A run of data
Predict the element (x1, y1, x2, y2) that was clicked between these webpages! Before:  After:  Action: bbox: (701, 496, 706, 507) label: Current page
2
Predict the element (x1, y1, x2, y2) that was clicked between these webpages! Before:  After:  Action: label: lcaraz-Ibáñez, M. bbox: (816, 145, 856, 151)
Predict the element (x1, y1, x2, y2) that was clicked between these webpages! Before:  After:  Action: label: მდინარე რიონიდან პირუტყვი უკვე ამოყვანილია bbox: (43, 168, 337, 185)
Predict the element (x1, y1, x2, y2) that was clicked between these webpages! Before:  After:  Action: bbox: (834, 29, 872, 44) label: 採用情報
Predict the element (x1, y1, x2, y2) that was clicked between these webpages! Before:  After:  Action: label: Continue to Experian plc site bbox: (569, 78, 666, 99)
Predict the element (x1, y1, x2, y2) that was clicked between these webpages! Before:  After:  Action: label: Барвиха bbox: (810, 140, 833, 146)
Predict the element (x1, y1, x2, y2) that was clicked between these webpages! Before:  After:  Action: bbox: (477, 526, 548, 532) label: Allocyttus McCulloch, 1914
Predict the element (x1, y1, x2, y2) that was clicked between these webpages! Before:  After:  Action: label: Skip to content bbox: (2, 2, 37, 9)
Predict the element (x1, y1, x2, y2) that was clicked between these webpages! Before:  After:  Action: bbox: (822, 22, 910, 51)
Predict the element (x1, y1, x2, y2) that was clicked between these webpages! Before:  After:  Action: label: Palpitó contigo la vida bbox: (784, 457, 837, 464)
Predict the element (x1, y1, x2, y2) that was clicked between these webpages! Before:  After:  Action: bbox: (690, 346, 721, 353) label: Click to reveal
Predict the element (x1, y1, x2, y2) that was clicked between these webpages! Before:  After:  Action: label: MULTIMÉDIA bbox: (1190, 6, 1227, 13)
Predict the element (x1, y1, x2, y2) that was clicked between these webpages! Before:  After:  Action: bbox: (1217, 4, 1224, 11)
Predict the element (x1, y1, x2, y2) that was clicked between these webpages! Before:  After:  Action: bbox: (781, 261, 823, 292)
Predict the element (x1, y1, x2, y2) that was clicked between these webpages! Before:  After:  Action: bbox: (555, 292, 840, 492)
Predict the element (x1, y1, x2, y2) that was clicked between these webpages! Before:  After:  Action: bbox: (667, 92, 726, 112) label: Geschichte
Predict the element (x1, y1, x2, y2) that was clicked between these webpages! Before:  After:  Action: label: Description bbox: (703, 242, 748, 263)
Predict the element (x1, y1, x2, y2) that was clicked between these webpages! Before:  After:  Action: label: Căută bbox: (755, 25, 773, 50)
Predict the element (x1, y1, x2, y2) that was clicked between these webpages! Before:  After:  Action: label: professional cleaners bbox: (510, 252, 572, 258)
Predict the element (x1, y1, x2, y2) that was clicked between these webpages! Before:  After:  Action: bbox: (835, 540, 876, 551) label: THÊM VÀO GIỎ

▶ **Written exercise**
Please rewrite the data above as a two-column CSV with the columns "input" and "output", one row for each entry: put its text under "input" and its answer under "output", each in a single quoted field with line breaks replaced by spaces.

▶ **Reply to the exercise**
input,output
"Predict the element (x1, y1, x2, y2) that was clicked between these webpages! Before:  After:","Action: bbox: (701, 496, 706, 507) label: Current page 2"
"Predict the element (x1, y1, x2, y2) that was clicked between these webpages! Before:  After:","Action: label: lcaraz-Ibáñez, M. bbox: (816, 145, 856, 151)"
"Predict the element (x1, y1, x2, y2) that was clicked between these webpages! Before:  After:","Action: label: მდინარე რიონიდან პირუტყვი უკვე ამოყვანილია bbox: (43, 168, 337, 185)"
"Predict the element (x1, y1, x2, y2) that was clicked between these webpages! Before:  After:","Action: bbox: (834, 29, 872, 44) label: 採用情報"
"Predict the element (x1, y1, x2, y2) that was clicked between these webpages! Before:  After:","Action: label: Continue to Experian plc site bbox: (569, 78, 666, 99)"
"Predict the element (x1, y1, x2, y2) that was clicked between these webpages! Before:  After:","Action: label: Барвиха bbox: (810, 140, 833, 146)"
"Predict the element (x1, y1, x2, y2) that was clicked between these webpages! Before:  After:","Action: bbox: (477, 526, 548, 532) label: Allocyttus McCulloch, 1914"
"Predict the element (x1, y1, x2, y2) that was clicked between these webpages! Before:  After:","Action: label: Skip to content bbox: (2, 2, 37, 9)"
"Predict the element (x1, y1, x2, y2) that was clicked between these webpages! Before:  After:","Action: bbox: (822, 22, 910, 51)"
"Predict the element (x1, y1, x2, y2) that was clicked between these webpages! Before:  After:","Action: label: Palpitó contigo la vida bbox: (784, 457, 837, 464)"
"Predict the element (x1, y1, x2, y2) that was clicked between these webpages! Before:  After:","Action: bbox: (690, 346, 721, 353) label: Click to reveal"
"Predict the element (x1, y1, x2, y2) that was clicked between these webpages! Before:  After:","Action: label: MULTIMÉDIA bbox: (1190, 6, 1227, 13)"
"Predict the element (x1, y1, x2, y2) that was clicked between these webpages! Before:  After:","Action: bbox: (1217, 4, 1224, 11)"
"Predict the element (x1, y1, x2, y2) that was clicked between these webpages! Before:  After:","Action: bbox: (781, 261, 823, 292)"
"Predict the element (x1, y1, x2, y2) that was clicked between these webpages! Before:  After:","Action: bbox: (555, 292, 840, 492)"
"Predict the element (x1, y1, x2, y2) that was clicked between these webpages! Before:  After:","Action: bbox: (667, 92, 726, 112) label: Geschichte"
"Predict the element (x1, y1, x2, y2) that was clicked between these webpages! Before:  After:","Action: label: Description bbox: (703, 242, 748, 263)"
"Predict the element (x1, y1, x2, y2) that was clicked between these webpages! Before:  After:","Action: label: Căută bbox: (755, 25, 773, 50)"
"Predict the element (x1, y1, x2, y2) that was clicked between these webpages! Before:  After:","Action: label: professional cleaners bbox: (510, 252, 572, 258)"
"Predict the element (x1, y1, x2, y2) that was clicked between these webpages! Before:  After:","Action: bbox: (835, 540, 876, 551) label: THÊM VÀO GIỎ"